Modules#

創建於：2021年02月04日 | 最後更新於：2024年11月08日

PyTorch 使用模組來表示神經網路。模組是

有狀態計算的基本構建塊。 PyTorch 提供了一個強大的模組庫，並允許輕鬆定義新的自定義模組，從而可以輕鬆構建複雜的、多層神經網路。
與 PyTorch 的 autograd 系統緊密整合。 模組可以輕鬆地指定 PyTorch 最佳化器要更新的可學習引數。
易於使用和轉換。 模組可以輕鬆地儲存和恢復、在 CPU / GPU / TPU 裝置之間傳輸、剪枝、量化等。

本文件介紹了模組，面向所有 PyTorch 使用者。由於模組在 PyTorch 中非常基礎，因此本文件中的許多主題將在其他文件或教程中進一步闡述，並且此處也提供了許多連結到這些文件。

一個簡單的自定義模組
模組作為構建塊
使用模組進行神經網路訓練
模組狀態
模組初始化
模組鉤子
高階功能

一個簡單的自定義模組 #

為了入門，讓我們來看一個 PyTorch 的 Linear 模組的簡化自定義版本。該模組對輸入應用仿射變換。

import torch
from torch import nn

class MyLinear(nn.Module):
  def __init__(self, in_features, out_features):
    super().__init__()
    self.weight = nn.Parameter(torch.randn(in_features, out_features))
    self.bias = nn.Parameter(torch.randn(out_features))

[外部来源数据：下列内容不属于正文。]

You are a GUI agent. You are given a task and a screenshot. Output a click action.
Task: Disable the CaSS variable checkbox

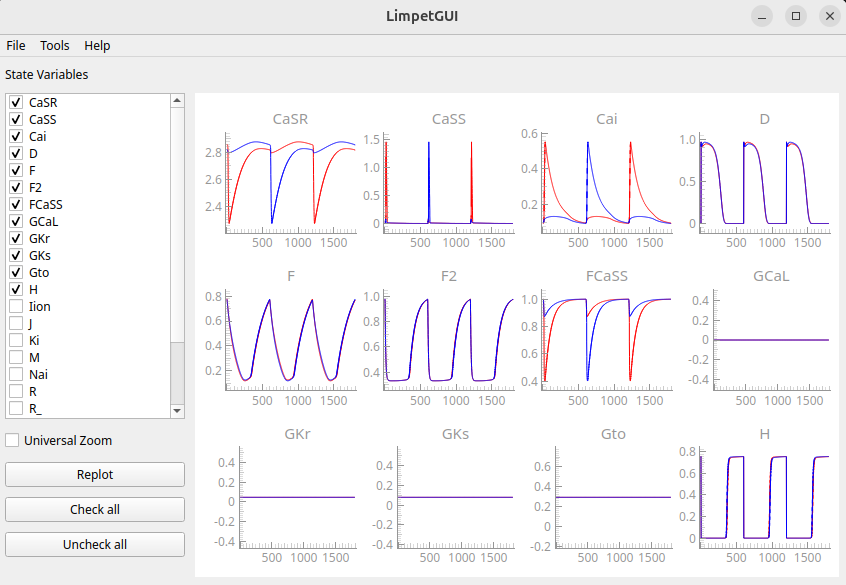(x=14, y=119)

  def forward(self, input):
    return (input @ self.weight) + self.bias

這個簡單的模組具有模組的以下基本特徵：

它繼承自基礎的 Module 類。 所有模組都應該繼承自 Module，以便與其他模組組合。
它定義了一些用於計算的“狀態”。 在這裡，狀態由隨機初始化的 weight 和 bias 張量組成，它們定義了仿射變換。由於這些都定義為 Parameter，因此它們會被註冊到模組中，並且會由對 parameters() 的呼叫自動跟蹤和返回。引數可以被認為是模組計算的“可學習”方面（稍後將詳細介紹）。請注意，模組不一定需要有狀態，也可以是無狀態的。
它定義了一個執行計算的 forward() 函式。 對於這個仿射變換模組，輸入透過矩陣乘法與 weight 引數相乘（使用 @ 簡寫表示法），並加上 bias 引數以產生輸出。更一般地，模組的 forward() 實現可以執行涉及任意數量輸入和輸出的任意計算。

這個簡單的模組演示了模組如何將狀態和計算打包在一起。可以透過構造並呼叫此模組的例項來完成

m = MyLinear(4, 3)
sample_input = torch.randn(4)
m(sample_input)
: tensor([-0.3037, -1.0413, -4.2057], grad_fn=<AddBackward0>)

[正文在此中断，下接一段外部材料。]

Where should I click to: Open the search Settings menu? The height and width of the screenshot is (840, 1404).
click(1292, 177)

請注意，模組本身是可呼叫的，呼叫它會呼叫其 forward() 函式。這個名字是對“前向傳播”和“反向傳播”概念的引用，這些概念適用於每個模組。“前向傳播”負責將模組表示的計算應用於給定的輸入（如上面的程式碼片段所示）。“反向傳播”計算模組輸出相對於其輸入的梯度，這些梯度可用於透過梯度下降方法“訓練”引數。PyTorch 的 autograd 系統會自動處理這種反向傳播計算，因此無需為每個模組手動實現 backward() 函式。透過 successive 前向/反向傳播訓練模組引數的過程將在使用模組進行神經網路訓練中詳細介紹。

透過呼叫 parameters() 或 named_parameters() 可以遍歷模組註冊的全部引數，後者包含每個引數的名稱。

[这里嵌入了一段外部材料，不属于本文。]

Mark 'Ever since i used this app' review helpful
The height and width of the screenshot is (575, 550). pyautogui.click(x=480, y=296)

for parameter in m.named_parameters():
  print(parameter)
: ('weight', Parameter containing:
tensor([[ 1.0597,  1.1796,  0.8247],
        [-0.5080, -1.2635, -1.1045],
        [ 0.0593,  0.2469, -1.4299],
        [-0.4926, -0.5457,  0.4793]], requires_grad=True))
('bias', Parameter containing:
tensor([ 0.3634,  0.2015, -0.8525], requires_grad=True))

通常，模組註冊的引數是模組計算中應被“學習”的方面。本文件的後續部分將介紹如何使用 PyTorch 的最佳化器之一來更新這些引數。但在那之前，讓我們先研究一下模組如何相互組合。

模組作為構建塊 #

模組可以包含其他模組，使它們成為開發更復雜功能的有用構建塊。最簡單的方法是使用 Sequential 模組。它允許我們將多個模組連結在一起。

net = nn.Sequential(
  MyLinear(4, 3),
  nn.ReLU(),
  MyLinear(3, 1)
)

sample_input = torch.randn(4)
net(sample_input)
: tensor([-0.6749], grad_fn=<AddBackward0>)

請注意，Sequential 會自動將第一個 MyLinear 模組的輸出作為輸入傳遞給 ReLU，然後將後者的輸出作為輸入傳遞給第二個 MyLinear 模組。如所示，它僅限於具有單個輸入和輸出的模組的順序連結。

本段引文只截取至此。